**Task instructions:** Track down each line below containing the string "profile" and copy it.

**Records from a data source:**
==*==

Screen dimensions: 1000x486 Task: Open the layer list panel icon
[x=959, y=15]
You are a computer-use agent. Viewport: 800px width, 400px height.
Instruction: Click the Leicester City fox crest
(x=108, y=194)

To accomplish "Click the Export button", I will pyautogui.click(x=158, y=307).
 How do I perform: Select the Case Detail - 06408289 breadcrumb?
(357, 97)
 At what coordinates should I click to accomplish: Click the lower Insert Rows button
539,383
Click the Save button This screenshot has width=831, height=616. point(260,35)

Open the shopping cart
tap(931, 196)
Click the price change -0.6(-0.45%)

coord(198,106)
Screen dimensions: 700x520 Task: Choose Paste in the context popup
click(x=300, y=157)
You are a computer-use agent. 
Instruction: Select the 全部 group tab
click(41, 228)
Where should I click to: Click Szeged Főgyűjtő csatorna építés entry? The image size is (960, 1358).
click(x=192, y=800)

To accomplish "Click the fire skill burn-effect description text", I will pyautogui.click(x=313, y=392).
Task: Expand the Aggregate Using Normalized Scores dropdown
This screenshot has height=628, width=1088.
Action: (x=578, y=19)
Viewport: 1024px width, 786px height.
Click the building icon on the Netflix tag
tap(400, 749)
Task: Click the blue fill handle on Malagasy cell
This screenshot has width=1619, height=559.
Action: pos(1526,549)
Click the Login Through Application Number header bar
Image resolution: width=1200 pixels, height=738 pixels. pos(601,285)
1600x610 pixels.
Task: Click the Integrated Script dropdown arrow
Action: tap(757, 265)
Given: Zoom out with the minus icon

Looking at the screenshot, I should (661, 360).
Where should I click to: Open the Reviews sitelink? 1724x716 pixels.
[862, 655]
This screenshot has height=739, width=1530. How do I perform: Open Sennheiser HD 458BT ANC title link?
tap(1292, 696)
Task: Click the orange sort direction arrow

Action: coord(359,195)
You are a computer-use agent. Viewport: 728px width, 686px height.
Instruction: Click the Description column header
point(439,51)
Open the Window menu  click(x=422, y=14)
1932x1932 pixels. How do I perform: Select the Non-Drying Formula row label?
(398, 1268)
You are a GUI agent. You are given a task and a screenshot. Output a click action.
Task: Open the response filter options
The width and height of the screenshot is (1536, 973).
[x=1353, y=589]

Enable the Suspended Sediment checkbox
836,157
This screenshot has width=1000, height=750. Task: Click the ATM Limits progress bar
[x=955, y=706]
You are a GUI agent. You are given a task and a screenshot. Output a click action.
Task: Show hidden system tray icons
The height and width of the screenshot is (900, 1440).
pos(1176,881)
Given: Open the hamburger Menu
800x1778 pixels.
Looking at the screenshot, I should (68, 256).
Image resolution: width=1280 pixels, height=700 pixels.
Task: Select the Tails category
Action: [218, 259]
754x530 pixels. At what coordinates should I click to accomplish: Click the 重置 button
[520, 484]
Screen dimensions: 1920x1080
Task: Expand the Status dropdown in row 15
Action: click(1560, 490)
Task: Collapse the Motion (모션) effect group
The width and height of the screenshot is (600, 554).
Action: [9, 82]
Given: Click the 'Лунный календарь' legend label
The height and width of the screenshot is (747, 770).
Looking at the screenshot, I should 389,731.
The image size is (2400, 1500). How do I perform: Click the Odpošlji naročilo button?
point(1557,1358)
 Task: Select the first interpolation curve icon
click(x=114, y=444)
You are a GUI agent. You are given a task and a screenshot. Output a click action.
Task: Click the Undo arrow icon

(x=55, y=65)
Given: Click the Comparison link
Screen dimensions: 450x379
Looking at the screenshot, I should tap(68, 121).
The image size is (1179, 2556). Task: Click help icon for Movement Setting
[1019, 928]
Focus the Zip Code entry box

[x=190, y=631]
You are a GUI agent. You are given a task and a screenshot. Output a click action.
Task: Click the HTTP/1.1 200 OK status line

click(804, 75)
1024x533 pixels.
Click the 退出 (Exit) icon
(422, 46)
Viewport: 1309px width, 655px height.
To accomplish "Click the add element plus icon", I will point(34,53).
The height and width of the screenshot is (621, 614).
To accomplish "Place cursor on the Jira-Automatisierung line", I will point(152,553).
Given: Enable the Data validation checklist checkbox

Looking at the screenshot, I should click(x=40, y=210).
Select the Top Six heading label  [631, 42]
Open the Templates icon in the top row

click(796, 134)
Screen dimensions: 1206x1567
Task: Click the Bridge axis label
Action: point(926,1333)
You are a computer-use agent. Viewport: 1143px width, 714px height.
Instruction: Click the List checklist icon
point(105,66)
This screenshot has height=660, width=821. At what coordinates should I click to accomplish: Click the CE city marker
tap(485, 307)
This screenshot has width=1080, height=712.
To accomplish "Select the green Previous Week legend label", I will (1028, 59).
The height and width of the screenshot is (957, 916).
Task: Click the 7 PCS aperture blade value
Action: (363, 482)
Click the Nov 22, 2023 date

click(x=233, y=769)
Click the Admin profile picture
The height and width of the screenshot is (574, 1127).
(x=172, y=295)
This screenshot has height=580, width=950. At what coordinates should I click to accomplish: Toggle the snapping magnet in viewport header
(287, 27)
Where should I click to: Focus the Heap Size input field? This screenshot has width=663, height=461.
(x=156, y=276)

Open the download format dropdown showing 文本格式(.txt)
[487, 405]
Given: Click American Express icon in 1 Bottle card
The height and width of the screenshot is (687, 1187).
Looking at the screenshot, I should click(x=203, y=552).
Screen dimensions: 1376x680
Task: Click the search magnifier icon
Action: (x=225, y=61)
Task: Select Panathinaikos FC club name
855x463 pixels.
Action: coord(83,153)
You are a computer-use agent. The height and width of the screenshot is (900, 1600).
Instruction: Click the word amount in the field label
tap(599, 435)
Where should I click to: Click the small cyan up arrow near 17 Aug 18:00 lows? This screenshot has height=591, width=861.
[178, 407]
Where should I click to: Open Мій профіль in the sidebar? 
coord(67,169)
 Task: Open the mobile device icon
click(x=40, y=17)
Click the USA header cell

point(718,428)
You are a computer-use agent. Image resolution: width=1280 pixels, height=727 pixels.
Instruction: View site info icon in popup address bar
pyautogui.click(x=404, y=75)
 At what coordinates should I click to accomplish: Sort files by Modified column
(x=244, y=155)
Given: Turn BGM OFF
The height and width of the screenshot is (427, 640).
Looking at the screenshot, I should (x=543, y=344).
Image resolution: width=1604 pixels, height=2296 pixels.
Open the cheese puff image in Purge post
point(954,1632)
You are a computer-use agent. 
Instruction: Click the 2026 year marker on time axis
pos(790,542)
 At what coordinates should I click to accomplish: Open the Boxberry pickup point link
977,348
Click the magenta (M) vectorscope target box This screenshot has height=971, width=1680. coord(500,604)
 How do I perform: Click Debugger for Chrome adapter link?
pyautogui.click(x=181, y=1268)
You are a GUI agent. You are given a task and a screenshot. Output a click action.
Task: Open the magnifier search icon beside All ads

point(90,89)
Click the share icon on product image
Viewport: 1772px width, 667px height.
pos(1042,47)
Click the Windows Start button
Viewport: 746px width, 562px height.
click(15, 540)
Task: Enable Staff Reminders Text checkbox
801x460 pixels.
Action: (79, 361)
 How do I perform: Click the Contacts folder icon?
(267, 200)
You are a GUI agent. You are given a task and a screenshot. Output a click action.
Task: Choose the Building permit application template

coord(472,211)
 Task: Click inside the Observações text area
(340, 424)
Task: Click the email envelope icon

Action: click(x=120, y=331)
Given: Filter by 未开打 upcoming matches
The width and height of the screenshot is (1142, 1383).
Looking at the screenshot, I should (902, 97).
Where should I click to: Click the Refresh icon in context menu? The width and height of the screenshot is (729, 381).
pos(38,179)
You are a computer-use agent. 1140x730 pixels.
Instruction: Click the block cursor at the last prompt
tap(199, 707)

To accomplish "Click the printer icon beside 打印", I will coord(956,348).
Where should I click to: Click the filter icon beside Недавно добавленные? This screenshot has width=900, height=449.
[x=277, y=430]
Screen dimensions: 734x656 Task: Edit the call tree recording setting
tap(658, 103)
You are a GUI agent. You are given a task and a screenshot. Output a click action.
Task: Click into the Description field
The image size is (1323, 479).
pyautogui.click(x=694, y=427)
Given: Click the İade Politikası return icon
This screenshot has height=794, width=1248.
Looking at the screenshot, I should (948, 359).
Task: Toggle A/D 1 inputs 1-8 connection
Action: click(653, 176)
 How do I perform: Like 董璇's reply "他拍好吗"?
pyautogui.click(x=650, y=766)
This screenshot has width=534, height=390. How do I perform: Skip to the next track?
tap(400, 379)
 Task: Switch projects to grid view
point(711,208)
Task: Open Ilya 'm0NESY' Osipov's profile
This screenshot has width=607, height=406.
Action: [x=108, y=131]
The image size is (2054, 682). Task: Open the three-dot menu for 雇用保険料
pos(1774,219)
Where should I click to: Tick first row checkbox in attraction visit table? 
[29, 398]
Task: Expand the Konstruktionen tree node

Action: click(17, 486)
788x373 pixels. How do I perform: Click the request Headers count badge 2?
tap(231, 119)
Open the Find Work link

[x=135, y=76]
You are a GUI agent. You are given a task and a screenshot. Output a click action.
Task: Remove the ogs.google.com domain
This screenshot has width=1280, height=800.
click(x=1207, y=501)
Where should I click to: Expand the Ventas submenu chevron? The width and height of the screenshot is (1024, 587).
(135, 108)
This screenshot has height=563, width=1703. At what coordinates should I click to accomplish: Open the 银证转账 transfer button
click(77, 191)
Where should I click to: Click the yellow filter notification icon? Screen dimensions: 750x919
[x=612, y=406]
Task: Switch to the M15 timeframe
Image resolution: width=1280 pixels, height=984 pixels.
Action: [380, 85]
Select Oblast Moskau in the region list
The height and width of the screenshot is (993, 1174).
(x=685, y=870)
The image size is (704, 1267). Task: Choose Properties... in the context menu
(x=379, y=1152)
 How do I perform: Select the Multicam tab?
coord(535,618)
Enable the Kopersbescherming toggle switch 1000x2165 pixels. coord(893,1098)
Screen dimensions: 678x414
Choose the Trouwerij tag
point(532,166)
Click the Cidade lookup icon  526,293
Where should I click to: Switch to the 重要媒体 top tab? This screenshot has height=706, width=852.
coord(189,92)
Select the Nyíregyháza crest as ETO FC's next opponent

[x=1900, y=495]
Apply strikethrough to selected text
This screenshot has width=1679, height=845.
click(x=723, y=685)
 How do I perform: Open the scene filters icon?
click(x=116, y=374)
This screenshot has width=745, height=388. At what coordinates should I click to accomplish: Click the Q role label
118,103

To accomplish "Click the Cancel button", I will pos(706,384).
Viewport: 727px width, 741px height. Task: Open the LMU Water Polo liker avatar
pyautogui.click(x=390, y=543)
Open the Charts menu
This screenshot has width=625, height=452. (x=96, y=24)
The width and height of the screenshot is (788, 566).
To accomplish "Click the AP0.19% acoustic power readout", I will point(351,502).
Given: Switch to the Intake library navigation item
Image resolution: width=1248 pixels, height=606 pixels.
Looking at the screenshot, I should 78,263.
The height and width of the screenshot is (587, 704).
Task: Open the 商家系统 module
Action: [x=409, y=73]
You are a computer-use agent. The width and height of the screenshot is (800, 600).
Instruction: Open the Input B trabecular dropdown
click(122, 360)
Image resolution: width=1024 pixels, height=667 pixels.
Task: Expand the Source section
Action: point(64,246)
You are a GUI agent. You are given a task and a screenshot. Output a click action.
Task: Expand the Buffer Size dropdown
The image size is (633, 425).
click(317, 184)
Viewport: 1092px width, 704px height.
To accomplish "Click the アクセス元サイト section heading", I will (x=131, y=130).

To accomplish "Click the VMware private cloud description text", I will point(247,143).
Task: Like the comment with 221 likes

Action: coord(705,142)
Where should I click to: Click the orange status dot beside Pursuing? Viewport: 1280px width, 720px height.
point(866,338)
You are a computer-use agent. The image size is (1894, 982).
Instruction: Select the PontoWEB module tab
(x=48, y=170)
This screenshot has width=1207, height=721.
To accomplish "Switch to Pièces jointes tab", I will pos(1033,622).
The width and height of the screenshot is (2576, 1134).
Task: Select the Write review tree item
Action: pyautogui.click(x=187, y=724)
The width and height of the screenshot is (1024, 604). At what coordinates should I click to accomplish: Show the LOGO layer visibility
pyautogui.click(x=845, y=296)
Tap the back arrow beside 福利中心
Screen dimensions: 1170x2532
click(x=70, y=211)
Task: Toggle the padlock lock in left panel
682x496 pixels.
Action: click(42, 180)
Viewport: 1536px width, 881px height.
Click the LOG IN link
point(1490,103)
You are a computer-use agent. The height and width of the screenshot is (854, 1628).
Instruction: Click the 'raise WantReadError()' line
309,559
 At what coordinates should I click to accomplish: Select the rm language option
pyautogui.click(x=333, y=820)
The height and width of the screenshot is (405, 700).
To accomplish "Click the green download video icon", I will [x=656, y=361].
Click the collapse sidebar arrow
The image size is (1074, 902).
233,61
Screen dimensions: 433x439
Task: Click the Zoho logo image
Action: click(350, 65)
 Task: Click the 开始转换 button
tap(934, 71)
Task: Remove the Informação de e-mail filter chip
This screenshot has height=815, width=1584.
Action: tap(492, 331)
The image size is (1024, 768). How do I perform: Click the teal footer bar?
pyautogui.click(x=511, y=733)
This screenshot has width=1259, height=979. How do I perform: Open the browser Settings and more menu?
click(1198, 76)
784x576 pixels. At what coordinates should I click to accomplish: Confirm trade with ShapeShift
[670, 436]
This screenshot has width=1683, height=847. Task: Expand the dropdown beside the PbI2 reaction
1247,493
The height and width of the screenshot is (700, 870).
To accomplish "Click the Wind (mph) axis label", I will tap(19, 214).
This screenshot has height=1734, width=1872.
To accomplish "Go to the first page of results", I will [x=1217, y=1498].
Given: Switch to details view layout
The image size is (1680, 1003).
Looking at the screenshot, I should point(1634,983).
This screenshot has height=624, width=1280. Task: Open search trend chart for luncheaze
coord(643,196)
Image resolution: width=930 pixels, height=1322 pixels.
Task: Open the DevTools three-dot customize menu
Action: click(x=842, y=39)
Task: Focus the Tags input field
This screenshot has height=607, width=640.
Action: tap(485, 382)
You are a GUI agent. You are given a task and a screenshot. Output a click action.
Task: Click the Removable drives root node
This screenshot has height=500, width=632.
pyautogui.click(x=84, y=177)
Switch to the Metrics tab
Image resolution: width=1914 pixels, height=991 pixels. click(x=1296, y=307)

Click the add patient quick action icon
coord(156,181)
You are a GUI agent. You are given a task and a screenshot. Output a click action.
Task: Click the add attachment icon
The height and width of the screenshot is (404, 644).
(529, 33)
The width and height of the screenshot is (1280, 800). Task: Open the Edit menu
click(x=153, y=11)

==*==

**Answer to the problem:**
Click the Admin profile picture
Task: Open Ilya 'm0NESY' Osipov's profile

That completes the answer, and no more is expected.